As I was getting ready for work this morning, the weatherperson on Channel 11 said “we’re watching Gustav.” The hurricane season is heating up, and every week or two we’re watching some tropical storm or other, hoping it will just fizzle out before it gets to us. We’ve been lucky since the memorable season of 2005, when Katrina and its aftereffects messed up New Orleans and sent Houston 250,000 new citizens, and her sister Rita a few weeks later sent our area into a tizzy. Will we be lucky this season? We’re watching Gustav, just as we watched Eduard a couple of weeks ago. I still have my hurricane supplies of batteries and bottled water, canned tuna and beans, from that non-event.
There was a time when I loved hurricane season. My dad was in the Navy, and hurricanes were just part of our lives, from Key West to Charleston to Norfolk. My siblings and I always thought it was a fine adventure, a time when Mother cooked up most of the food in the refrigerator, packed the freezer with ice, and got out the kerosene lamps. Our most exciting storm knocked a tree into our roof. My grandparents were visiting, and I was sure they were having a great adventure too. Our grownups must have been excellent at hiding their fears, because the kids were never scared.
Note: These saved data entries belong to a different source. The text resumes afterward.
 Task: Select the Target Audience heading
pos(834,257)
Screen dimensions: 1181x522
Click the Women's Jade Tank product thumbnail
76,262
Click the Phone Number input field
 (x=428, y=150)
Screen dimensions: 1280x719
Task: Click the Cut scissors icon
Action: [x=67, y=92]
My dad retired and we moved to hurricane-less Dallas. I grew up, went to college in high and dry Lubbock, and married. My husband was in the Army, and my first son was born at Ft. Eustis, near the Chesapeake Bay, during Hurricane Christine. I watched it from my hospital window, not afraid, but not as excited as I was in my youthful innocence. Damage was done, and people’s lives were disrupted.
I’ve been in Houston since 1974, and weathered many hurricanes and tropical storms. The worst damage we’ve had came from a mere tropical storm, Allison. She hung around and dumped vast quantities of rain over the city. The medical center was hit hard, and valuable lessons were learned. One big one – don’t put your emergency generators in the basement!
The freeways were under water, 18-wheelers floating like toys in a bathtub. Wasn’t that a storm! Then came Katrina. Houstonians watched our neighbors suffer, and rallied to their aid, filling the Astrodome – which was nice and dry, cool, and clean, but still not home – and other shelters, filling warehouses with clothes and supplies. Lessons were learned then too – if you’re in a danger zone, get out if you can. Also, you can’t depend on your government to help you … We were barely done with Katrina when Rita reared her ugly and dangerous head. She was a monster, quickly becoming a category 5, and heading straight for the Texas coast, vulnerable Galveston Island, and Houston, 50 miles inland. What we didn’t learn from the other storms is – don’t panic, use some common sense. If you’re in the city, 50 miles inland, as I said, let the folks on the island and immediate coast get out of harm’s way before you take to the very few highways and byways north or west.
I was watching Rita’s progress, starting Monday. On Tuesday, non-essential staff members were released from work to prepare for the Big One. I started packing essentials, planning to go to my parents’ home in Dallas on Thursday. By Wednesday, the roads were already jammed, and I was re-thinking that plan. My parents were worried, but I said I’d rather wait until the roads cleared some. They never did. You say it on tv, people sitting for hours in 100 degree heat, no water or food, no restrooms, no gas. People got sick, and some died. I let my friends & family know I would be sitting this one out. My friend Judy in Connecticut said “can’t you take the train?” I had to laugh – we don’t do trains down south.
I was busy, busy busy the next couple of days, trying to figure out what was most precious so I could protect it. Photos, mementos, my first edition signed copies of Kinky Friedman’s books … I figured the roof might come off, so I carried things downstairs. Then I considered the likely flooding, and carried it back upstairs. Then I thought, what the hell, I’ll put what I can on the stairs, put Kinky in a plastic water-tight container, and hope for the best.
As Rita drew nearer, she was downgraded to a 4. I talked to my dad, said we’d been through lots of storms like that safely, hadn’t we, and he said yes we had. I sat up most of the night, watching the tree outside my window swaying in the wind, and by morning it was all over.
Now we’re watching Gustav. I think Kinky is still in that tote, but I better check.
I hope it misses us. I’m not going anywhere.
Me neither. If necessary, I’ll take my sleeping bag to the library and stay inside the nice thick walls. I can save you & Judy a place
I’m glad for the timing. Right smack dab in the middle of the republican convention. A reminder of how bush’s government let New Orleans drown.